Technologies you will want to learn if this is something you want to pursue.

TSO/ISP2
JCL (Job Control Language)
COBOL
bonus points for Assembler, in my world assembler exists in only a few places but they are generally pretty critical and only a few people can support it.
DB2
Understand mainframe file systems/storage types such as VSAM
NDM
IBM MQ wouldn't hurt
 
It depends on the industry and company size, but many large companies and business critical industries (finance, banking, manufacturing) utilize a lot of mainframes.

The big difference IMO vs. all the companies using mass market hardware is these companies are heavily invested (both $ and software/capability wise) and usually have a lot of them, thus they are not going anywhere anytime soon. There is still a place for the mainframe.
 
Timely news, a.k.a. IBM reports quarterly results:

system z - down 40% (mainframes)
system p - down 22% (POWER based servers)
(x86 servers, chip manufacturing and storage were all sharply down too)

Ouch.

IBM is already considering shedding its chip manufacturing division, and I wonder if POWER is not long for this world.
 
How do those numbers correlate to overall business spending (on technology) for the same period?
 
That's not the right question. The right one is far more complex: how do those numbers correlate to sales at this point in the current generation's sales curve (i.e. sagging in anticipation of a new POWER 8 architecture release), in an increasingly shrinking market for mainframes... as a portion of Q1'14 server sales.

Sorry, I couldn't answer that. :p IDC and others should have server market analysis in a few more weeks for Q1'14. Q1 wasn't bad for Intel or Oracle, so it's probably still bad news for IBM.
 
I don't think there's one right question, as there are many different things to reason about.
 
Also keep in mind a lot of that is NEW installations, while a lot of the work and need is in existing systems.

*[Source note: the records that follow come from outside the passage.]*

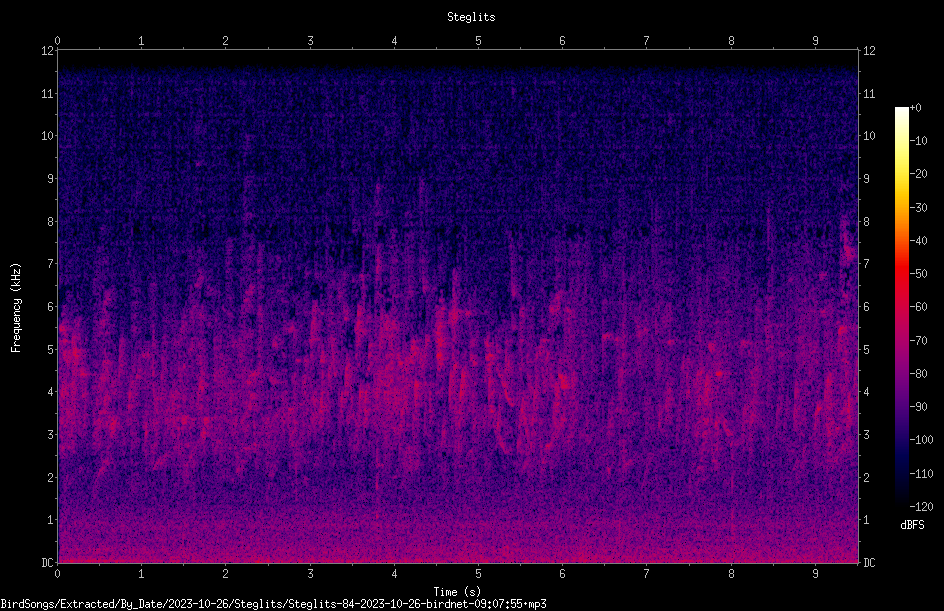
Task: Click the 2 second marker on the bottom axis
Action: [225, 574]
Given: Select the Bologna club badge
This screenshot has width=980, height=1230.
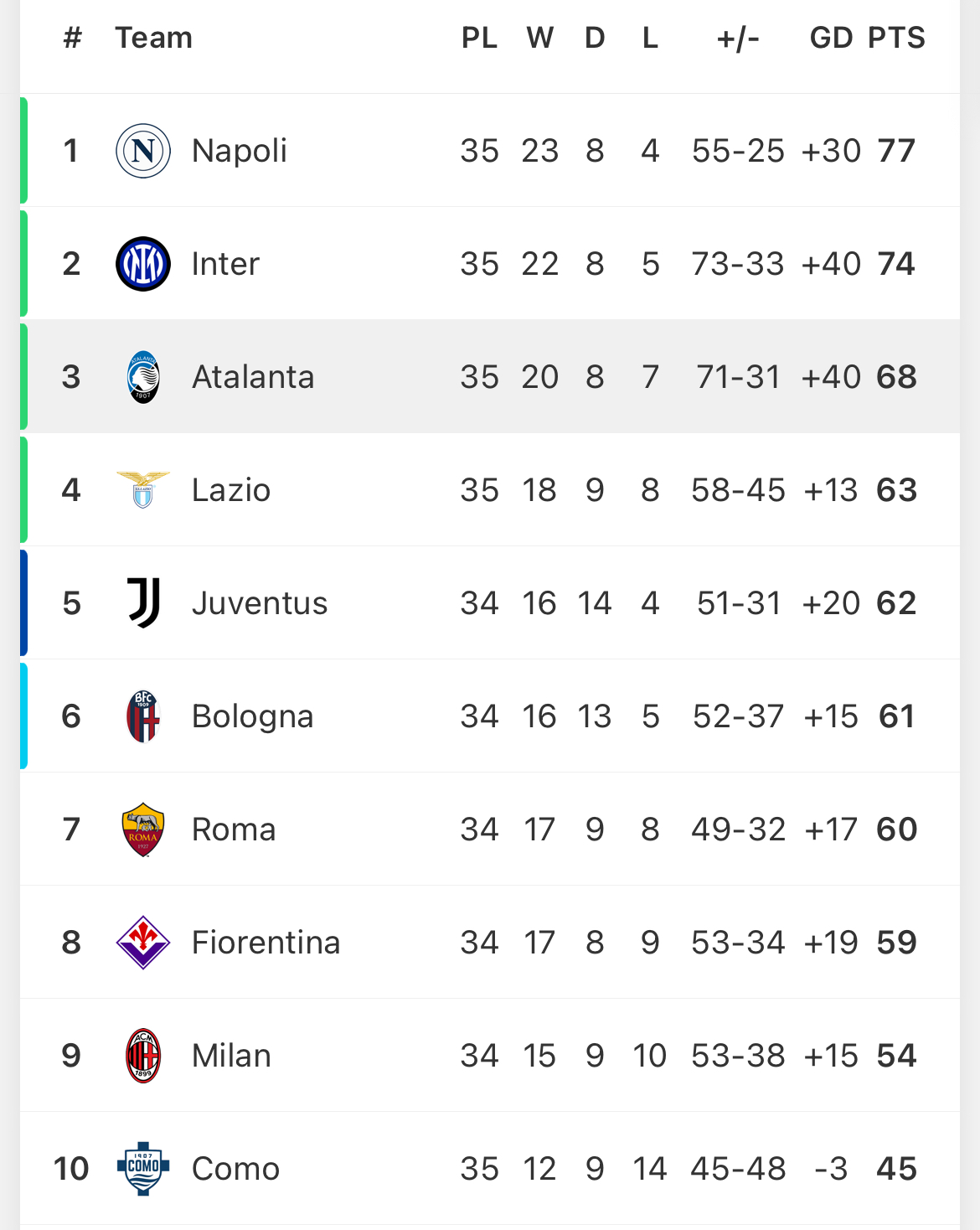Looking at the screenshot, I should (143, 716).
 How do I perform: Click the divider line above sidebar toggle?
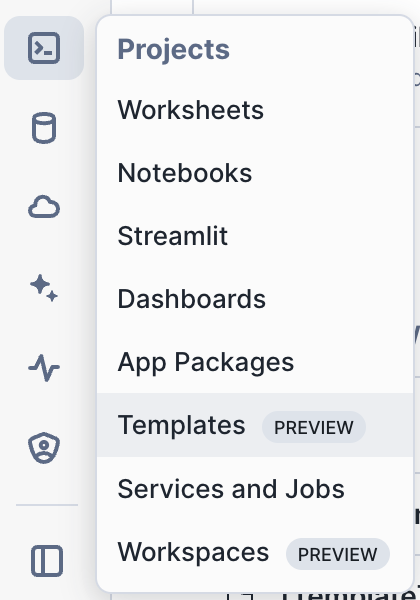(47, 505)
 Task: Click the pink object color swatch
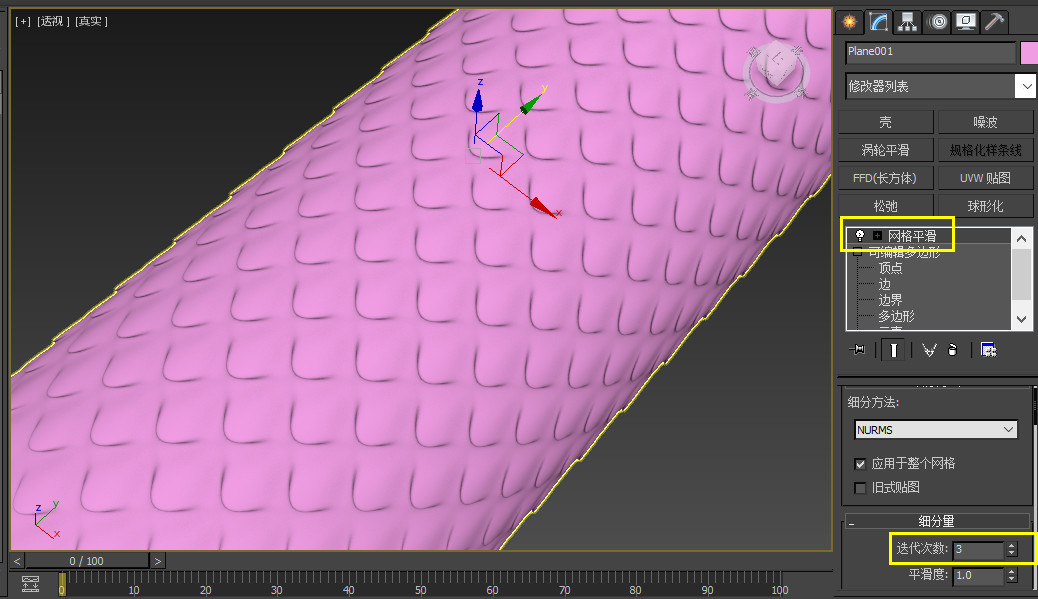click(x=1029, y=53)
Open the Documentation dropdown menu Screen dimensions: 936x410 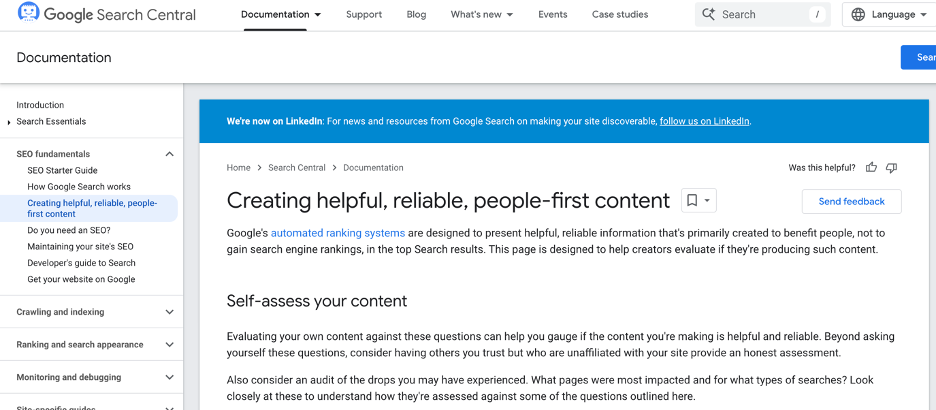282,15
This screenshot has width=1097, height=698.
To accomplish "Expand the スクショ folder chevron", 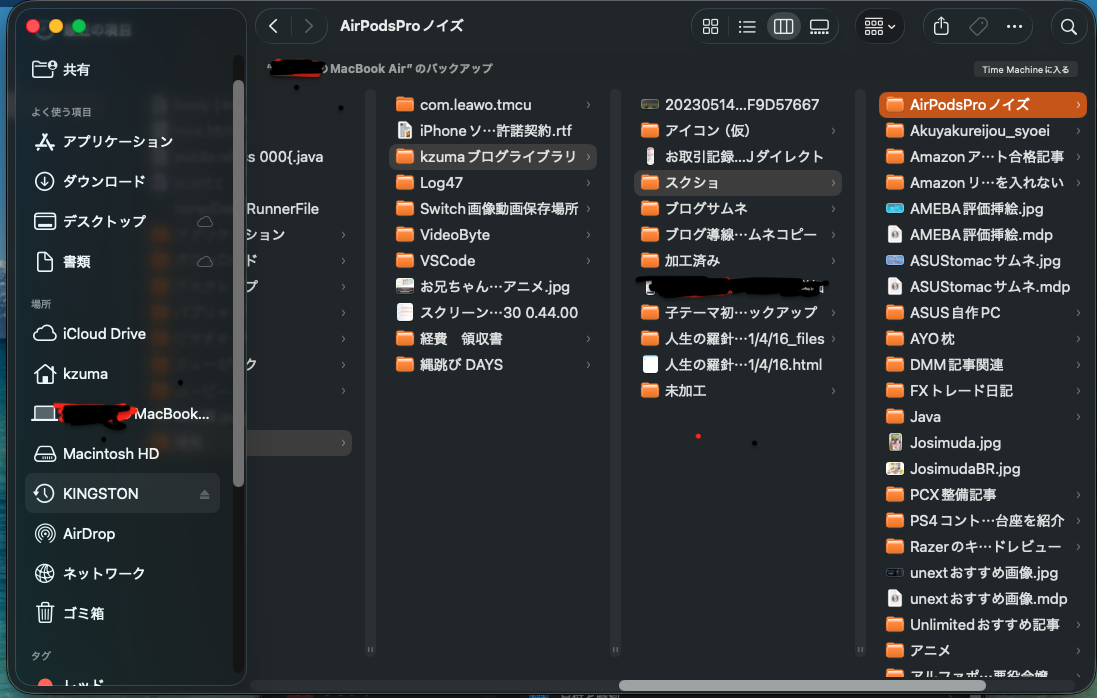I will coord(833,183).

Our mainframe had been in operation for more than a decade before we recently updated it. Much longer lifecycle than any of our standard server hardware (which is typically a couple years max).
 
Could someone point out to me what each component or part of this image is and does ?

https://upload.wikimedia.org/wikipedia/commons/6/6d/Inside_Z9_2094.jpg

There are a lot of tubes and wires. : o

https://en.wikipedia.org/wiki/IBM_zEnterprise_System#zEnterprise_EC12 -- sounds pretty cool ... 5.5GHz hexacore ... then they say up to 120 cores o_O this makes me curious about mainframes and how they are different at a technical/functional/processing/logic level

a tube is coolant I believe.

Everything in servers can multithread to a rather insane level. Remember when our PC's transitioned from 1 core to what 8 now? We keep getting more cores and so do they.

Cloud computing and various ways to create super computers using a distributed computing infrastructure can do to computing what torrenting does to files. I am a big believer in the classic mainframe dieing in favor of a more distributed environment.

I'm in southwest Michigan if any programmers have leads for me in the chicago/south bend area. I just finished my Associates and about a year from my bachelors degree.